[Consegna]: Prosegui il messaggio per la Giornata della Vita, scrivendo il seguito dopo l'ultima frase riportata.

[Brano da leggere]:
.....

Messaggio per la Giornata per la Vita
la celebrazione del 6 febbraio 2000
Messaggio

Domenica 23 gennaio moltissimi sposi con i loro bambini sono convenute in San Marco per celebrare il bimillenario della nascita di Gesù; domenica prossima sarà invece la “Giornata della Vita”. La famiglia e la vita: due realtà – due grandi doni di Dio – che si richiamano: l’una il grembo e la custodia dell’altra.

La “Giornata della Vita” è stata istituita nella Chiesa italiana per far crescere una “cultura della vita”, gravemente compromessa dalla legalizzazione dell’aborto. Tale finalità va sempre vigorosamente affermata, specialmente nei confronti delle giovani generazioni, che crescono in un clima di relativismo morale e di smarrimento, nella mancanza di forti riferimenti personali e valoriali.

.....

[Dati forniti]:
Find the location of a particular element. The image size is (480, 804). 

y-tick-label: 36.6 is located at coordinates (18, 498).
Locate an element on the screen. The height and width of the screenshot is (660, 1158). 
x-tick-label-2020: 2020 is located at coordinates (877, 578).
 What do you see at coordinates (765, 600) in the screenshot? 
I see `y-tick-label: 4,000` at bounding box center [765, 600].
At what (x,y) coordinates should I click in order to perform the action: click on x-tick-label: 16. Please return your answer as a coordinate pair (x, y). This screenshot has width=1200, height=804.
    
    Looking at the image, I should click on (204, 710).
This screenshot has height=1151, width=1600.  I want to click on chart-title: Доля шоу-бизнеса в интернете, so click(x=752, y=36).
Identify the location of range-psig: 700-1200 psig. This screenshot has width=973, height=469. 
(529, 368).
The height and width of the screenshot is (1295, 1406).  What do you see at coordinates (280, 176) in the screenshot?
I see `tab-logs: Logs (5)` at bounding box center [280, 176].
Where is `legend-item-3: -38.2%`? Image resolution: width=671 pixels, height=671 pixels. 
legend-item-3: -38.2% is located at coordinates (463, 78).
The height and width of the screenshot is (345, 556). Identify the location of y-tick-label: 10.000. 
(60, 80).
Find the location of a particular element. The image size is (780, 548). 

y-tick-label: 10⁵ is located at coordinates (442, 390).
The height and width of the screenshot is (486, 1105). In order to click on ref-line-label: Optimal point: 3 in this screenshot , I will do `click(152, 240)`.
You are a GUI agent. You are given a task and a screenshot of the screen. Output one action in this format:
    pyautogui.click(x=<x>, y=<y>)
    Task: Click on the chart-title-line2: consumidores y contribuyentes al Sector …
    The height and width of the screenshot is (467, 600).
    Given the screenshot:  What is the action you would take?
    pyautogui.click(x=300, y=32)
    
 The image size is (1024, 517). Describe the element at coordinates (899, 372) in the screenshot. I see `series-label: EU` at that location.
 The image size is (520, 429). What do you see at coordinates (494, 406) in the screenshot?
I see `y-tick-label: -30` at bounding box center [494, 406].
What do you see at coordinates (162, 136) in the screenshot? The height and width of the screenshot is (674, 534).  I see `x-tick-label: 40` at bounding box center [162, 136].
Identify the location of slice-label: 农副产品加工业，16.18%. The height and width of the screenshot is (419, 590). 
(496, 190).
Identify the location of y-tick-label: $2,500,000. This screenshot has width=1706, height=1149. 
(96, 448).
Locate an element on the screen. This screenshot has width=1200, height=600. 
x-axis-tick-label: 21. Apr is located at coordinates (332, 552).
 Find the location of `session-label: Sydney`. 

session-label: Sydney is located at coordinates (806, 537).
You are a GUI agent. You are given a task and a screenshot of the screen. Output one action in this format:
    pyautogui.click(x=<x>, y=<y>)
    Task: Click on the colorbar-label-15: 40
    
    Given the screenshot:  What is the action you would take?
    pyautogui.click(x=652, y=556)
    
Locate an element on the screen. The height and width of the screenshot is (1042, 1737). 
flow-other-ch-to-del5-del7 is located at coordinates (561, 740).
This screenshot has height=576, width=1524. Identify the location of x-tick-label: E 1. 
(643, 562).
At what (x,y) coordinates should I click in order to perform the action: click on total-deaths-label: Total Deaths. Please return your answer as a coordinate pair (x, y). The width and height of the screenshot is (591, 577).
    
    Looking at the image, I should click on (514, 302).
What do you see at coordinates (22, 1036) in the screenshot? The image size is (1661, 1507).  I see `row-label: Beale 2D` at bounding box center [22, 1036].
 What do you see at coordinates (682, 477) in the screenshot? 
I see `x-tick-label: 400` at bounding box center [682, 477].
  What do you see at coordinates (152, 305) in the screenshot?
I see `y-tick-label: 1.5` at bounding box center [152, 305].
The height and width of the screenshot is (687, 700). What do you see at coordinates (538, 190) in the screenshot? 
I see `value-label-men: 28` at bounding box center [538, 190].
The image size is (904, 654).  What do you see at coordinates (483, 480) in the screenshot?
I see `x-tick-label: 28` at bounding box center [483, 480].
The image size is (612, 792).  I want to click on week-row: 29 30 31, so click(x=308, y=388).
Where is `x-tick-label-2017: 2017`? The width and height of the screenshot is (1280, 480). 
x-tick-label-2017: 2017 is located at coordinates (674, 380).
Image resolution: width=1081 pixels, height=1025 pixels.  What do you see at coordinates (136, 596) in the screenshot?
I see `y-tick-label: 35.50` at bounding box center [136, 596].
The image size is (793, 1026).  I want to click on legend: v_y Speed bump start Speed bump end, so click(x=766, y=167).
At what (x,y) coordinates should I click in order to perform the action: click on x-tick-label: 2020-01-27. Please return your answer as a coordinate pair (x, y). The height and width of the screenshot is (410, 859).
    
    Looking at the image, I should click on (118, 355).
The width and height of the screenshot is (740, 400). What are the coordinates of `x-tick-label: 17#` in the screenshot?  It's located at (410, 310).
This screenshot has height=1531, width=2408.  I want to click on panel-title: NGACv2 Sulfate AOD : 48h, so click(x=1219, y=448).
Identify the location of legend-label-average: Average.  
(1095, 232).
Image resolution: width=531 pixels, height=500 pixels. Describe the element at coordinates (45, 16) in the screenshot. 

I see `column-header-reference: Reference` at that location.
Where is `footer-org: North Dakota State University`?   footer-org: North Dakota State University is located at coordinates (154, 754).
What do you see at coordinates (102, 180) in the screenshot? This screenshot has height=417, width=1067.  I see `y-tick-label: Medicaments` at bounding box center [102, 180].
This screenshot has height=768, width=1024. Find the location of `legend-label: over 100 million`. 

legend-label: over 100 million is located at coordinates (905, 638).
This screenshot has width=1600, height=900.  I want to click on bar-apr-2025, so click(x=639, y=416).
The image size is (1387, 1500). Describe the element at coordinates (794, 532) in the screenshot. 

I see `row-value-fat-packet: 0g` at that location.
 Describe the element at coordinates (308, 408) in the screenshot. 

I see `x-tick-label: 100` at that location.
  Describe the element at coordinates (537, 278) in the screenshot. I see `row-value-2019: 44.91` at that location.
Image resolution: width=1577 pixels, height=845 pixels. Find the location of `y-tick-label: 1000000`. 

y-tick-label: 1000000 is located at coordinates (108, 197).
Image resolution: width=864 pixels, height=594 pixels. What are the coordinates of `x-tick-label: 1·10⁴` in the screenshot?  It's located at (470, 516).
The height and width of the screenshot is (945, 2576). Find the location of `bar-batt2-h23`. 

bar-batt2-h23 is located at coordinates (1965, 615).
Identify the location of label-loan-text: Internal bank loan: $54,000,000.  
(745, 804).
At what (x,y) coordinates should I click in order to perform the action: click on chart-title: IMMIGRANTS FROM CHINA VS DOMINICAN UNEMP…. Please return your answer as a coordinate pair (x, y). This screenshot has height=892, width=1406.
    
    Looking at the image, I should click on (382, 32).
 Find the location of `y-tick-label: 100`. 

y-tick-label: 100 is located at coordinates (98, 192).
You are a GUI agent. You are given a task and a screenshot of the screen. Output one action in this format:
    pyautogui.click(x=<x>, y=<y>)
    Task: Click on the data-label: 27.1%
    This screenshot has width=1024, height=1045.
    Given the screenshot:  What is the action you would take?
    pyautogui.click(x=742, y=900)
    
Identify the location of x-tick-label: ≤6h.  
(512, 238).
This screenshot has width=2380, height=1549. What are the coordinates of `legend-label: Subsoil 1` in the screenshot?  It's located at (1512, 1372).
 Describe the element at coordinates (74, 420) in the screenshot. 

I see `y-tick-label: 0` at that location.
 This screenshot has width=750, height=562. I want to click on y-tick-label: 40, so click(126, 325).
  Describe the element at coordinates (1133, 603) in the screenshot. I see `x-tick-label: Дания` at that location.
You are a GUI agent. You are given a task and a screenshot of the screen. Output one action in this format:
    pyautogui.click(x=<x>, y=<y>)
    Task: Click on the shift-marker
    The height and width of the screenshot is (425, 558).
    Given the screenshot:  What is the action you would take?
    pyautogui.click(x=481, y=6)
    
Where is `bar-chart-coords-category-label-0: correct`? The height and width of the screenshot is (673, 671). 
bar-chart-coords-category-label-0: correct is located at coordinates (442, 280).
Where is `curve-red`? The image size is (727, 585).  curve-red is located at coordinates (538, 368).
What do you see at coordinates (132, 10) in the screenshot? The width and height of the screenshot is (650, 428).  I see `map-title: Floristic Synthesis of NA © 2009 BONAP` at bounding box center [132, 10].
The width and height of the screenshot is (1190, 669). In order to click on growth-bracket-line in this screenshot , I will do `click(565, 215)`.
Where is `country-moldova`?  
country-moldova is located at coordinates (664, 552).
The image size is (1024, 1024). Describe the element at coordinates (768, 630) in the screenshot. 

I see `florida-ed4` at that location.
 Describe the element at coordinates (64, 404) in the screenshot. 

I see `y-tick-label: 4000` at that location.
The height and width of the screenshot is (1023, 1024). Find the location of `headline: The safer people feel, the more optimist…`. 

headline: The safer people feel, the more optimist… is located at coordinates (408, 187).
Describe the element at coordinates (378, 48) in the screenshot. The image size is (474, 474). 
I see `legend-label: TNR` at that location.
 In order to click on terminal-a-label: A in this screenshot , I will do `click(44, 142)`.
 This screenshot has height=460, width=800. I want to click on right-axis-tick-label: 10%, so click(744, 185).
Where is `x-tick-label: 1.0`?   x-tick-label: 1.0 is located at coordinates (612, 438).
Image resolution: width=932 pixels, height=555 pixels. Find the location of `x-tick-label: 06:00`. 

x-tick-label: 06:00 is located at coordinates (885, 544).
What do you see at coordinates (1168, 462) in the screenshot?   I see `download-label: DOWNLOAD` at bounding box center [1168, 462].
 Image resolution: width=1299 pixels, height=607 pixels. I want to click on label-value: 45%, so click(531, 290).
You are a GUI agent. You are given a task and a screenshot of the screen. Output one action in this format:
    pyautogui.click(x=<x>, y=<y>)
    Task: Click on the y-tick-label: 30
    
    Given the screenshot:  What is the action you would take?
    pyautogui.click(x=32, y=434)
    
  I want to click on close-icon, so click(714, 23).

.....

[Risposta all'esercizio]:
La “Giornata della vita” mira anche a far crescere una cultura della vita a fronte di fenomeni che la smentiscono, come la denatalità, così grave e preoccupante nel nostro paese, il diffondersi sempre più incontrollabile della droga, le morti del sabato sera, per non dire d’una politica che non riserva alla famiglia e alla maternità, la considerazione ad esse dovuta per il senso che hanno nella tradizione del nostro paese.

I Vescovi italiani, nel loro messaggio,hanno messo a tema soprattutto la responsabilità di donare la vita in una stagione segnata dal fenomeno della denatalità: “All’inizio del terzo millennio della nostra storia, il Giubileo cristiano annunzia e celebra la dignità e la bellezza entrata nella vita umana da quando “ci è stato dato un Figlio” (Is 9, 5), il quale si chiama Gesù. Facendosi uomo, il Figlio di Dio “si è unito ad ogni uomo” (Gaudium et Spes, 22). Ha scelto di nascere come uno di noi, affinché ogni bimbo che viene al mondo porti, fin dal primo istante in cui è concepito, l’immagine di lui'”.

I Vescovi sono consapevoli delle difficoltà oggettive che oggi rendono problematica la procreazione e sollecitano le istituzioni responsabili ad adottare provvidenze legislative che le rimuovano.

Esortano però anche a “ravvivare la mentalità e la cultura dell’amore degli sposi, i quali, facendosi insieme dono della vita ai figli, rendono il loro stesso amore più vero, più sano, più forte: cioè più umano”.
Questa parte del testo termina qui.